[meteorite-list] NASA's New Horizons Spacecraft begins Intensive Data Downlink Phase

From: Ron Baalke <baalke_at_meteoritecentral.com>
Date: Mon, 7 Sep 2015 23:21:41 -0700 (PDT)
Message-ID: <201509080621.t886LflT006831_at_zagami.jpl.nasa.gov>


NASA's New Horizons Spacecraft begins Intensive Data Downlink Phase
September 4, 2015

If you liked the first historic images of Pluto from NASA's New Horizons
spacecraft, you'll love what's to come.

Seven weeks after New Horizons sped past the Pluto system to study Pluto
and its moons - previously unexplored worlds - the mission team will
begin intensive downlinking of the tens of gigabits of data the spacecraft
collected and stored on its digital recorders.

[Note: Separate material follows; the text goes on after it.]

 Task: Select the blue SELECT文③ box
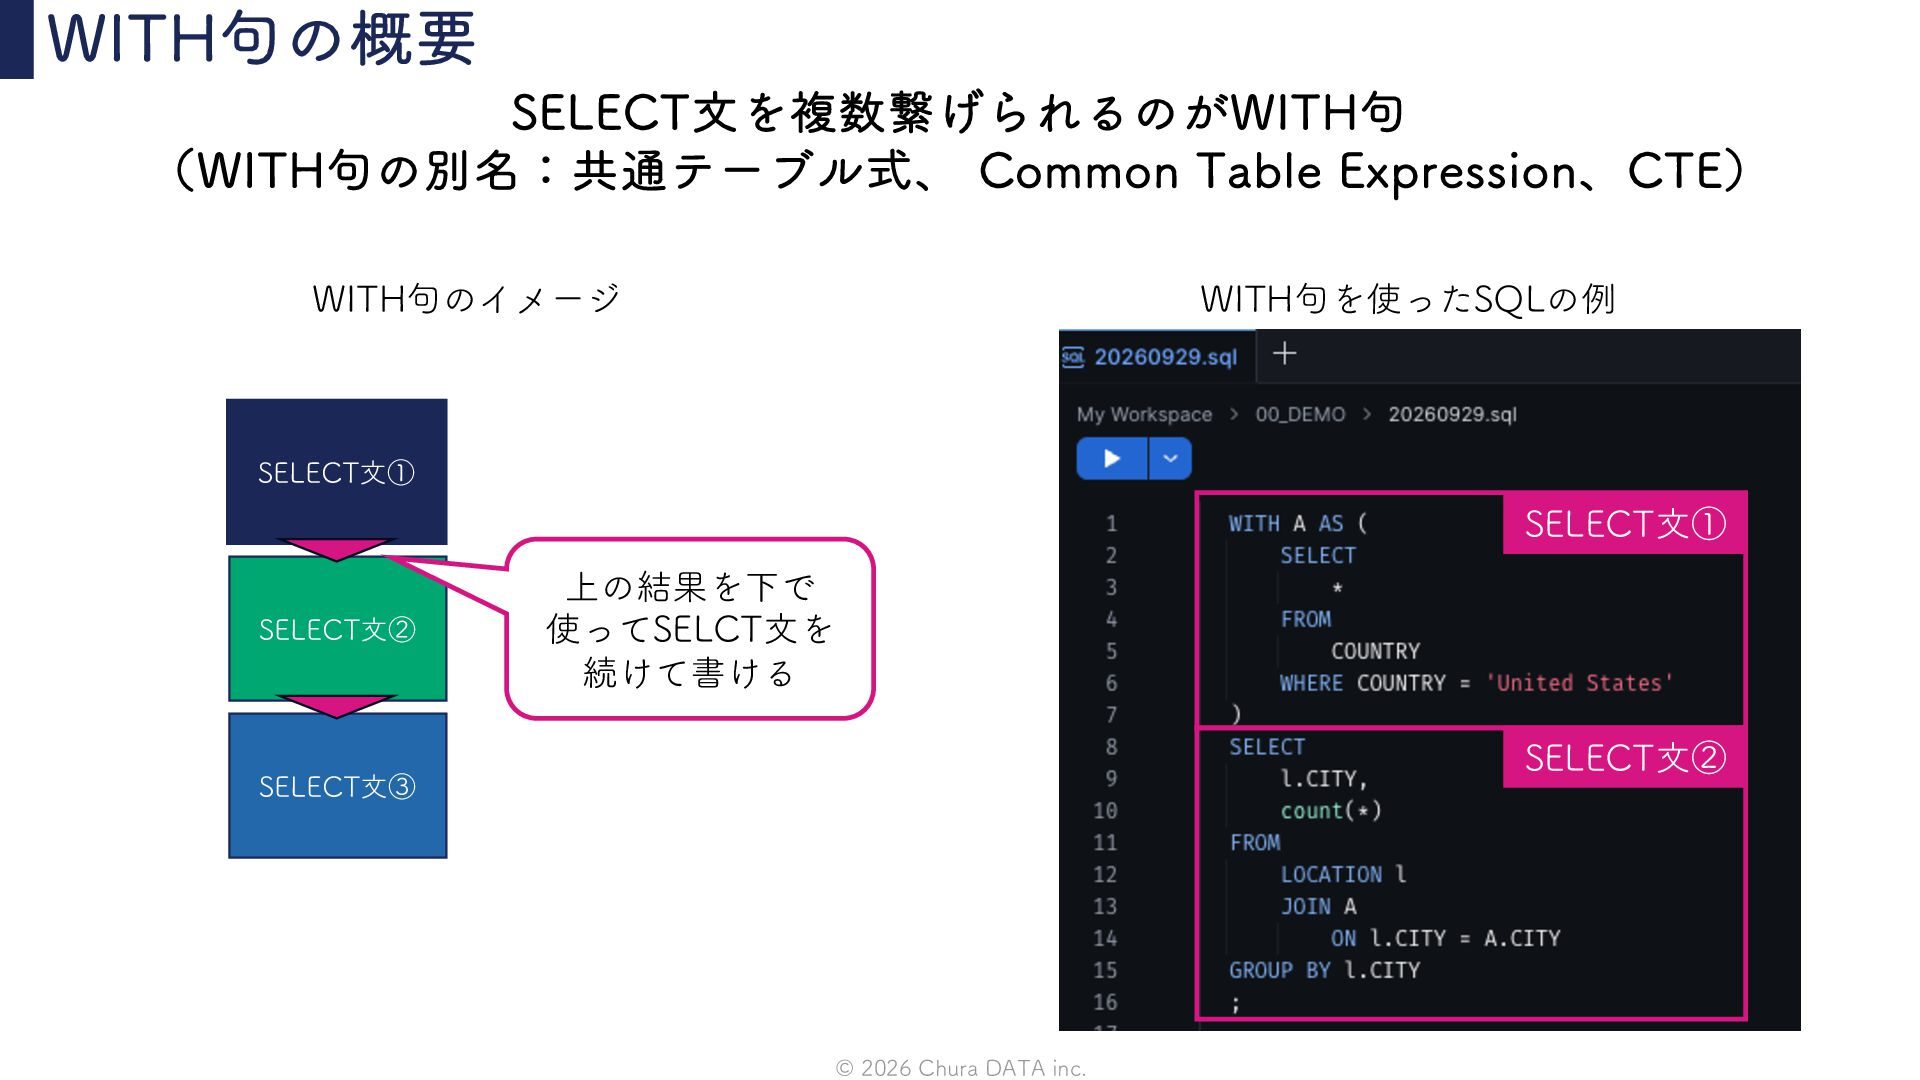[x=337, y=786]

The process moves into
high gear on Saturday, Sept. 5, with the entire downlink taking about
one year to complete.

"This is what we came for - these images, spectra and other data types
that are going to help us understand the origin and the evolution of the
Pluto system for the first time," said New Horizons Principal Investigator
Alan Stern, of the Southwest Research Institute (SwRI) in Boulder, Colorado.
"And what's coming is not just the remaining 95 percent of the data
that's still aboard the spacecraft - it's the best datasets, the
highest-resolution images and spectra, the most important atmospheric
datasets, and more. It's a treasure trove."

Even moving at light speed, the radio signals from New Horizons containing
data need more than 4 - hours to cover the 3 billion miles to reach Earth.

As a flyby mission, New Horizons was designed to gather as much information
as it could, as quickly as it could, as it sped past Pluto and its family
of moons - then store its wealth of data to its digital recorders for
later transmission to Earth. Since late July, New Horizons has only been
sending back lower data-rate information collected by the energetic particle,
solar wind and space dust instruments. The pace picks up considerably
on Sept. 5 as it resumes sending flyby images and other data.

During the data downlink phase, the spacecraft transmits science and operations
data to NASA's Deep Space Network (DSN) of antenna stations, which also
provide services to other missions, like Voyager. The spacecraft's distance
from Earth slows communication rates, especially compared to rates offered
by today's high-speed Internet providers. With New Horizons past Pluto,
the typical downlink rate is approximately 1-4 kilobits per second, depending
on how the data is sent and which DSN antenna is receiving it.

"The New Horizons mission has required patience for many years, but
from the small amount of data we saw around the Pluto flyby, we know the
results to come will be well worth the wait," said Hal Weaver, New Horizons
project scientist from the Johns Hopkins University Applied Physics Laboratory
(APL) in Laurel, Maryland.

The team also plans to continue posting new, unprocessed pictures from
the Long Range Reconnaissance Imager (LORRI) on the New Horizons project
website each Friday. The images are available here; the next LORRI set
is scheduled for posting on Sept. 11.

New Horizons is part of NASA's New Frontiers Program, managed by the
agency's Marshall Space Flight Center in Huntsville, Alabama. APL designed,
built, and operates the New Horizons spacecraft and manages the mission
for NASA's Science Mission Directorate. SwRI leads the science mission,
payload operations, and encounter science planning.